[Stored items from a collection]
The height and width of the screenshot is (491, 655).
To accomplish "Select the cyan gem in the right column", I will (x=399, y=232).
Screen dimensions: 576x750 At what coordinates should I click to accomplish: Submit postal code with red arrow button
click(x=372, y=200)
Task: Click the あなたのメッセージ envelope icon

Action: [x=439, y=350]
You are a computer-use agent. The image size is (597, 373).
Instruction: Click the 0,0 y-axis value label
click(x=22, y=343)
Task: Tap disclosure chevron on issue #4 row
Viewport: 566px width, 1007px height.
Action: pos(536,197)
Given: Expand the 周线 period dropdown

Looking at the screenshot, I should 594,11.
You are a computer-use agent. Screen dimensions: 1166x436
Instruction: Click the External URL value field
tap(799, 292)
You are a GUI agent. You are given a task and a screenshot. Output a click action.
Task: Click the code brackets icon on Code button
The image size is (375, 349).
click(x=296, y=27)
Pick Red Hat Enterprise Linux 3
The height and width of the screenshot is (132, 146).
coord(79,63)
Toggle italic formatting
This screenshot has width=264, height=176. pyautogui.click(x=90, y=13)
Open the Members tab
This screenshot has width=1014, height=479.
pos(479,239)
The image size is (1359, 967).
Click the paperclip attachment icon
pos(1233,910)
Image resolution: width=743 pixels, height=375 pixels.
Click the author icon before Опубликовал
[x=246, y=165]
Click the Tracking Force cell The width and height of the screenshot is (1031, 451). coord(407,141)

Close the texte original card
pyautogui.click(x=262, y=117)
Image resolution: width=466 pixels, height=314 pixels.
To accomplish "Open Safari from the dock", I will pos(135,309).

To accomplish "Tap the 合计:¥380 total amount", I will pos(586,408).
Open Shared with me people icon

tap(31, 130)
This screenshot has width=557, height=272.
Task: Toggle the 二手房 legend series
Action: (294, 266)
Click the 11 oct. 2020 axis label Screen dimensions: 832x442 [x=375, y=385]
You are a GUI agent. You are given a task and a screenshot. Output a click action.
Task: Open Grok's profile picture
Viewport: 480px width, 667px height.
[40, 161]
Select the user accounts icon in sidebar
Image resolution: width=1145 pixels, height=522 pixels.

(WHAT IS NEEDED)
What are the lines of the data above that include the string "agent"? Copy them.

(EXERCISE ANSWER)
You are a computer-use agent. The image size is (597, 373).
You are a computer-use agent. Screen dimensions: 1166x436
You are a GUI agent. You are given a task and a screenshot. Output a click action.
You are a GUI agent. You are given a task and a screenshot. Output a click action.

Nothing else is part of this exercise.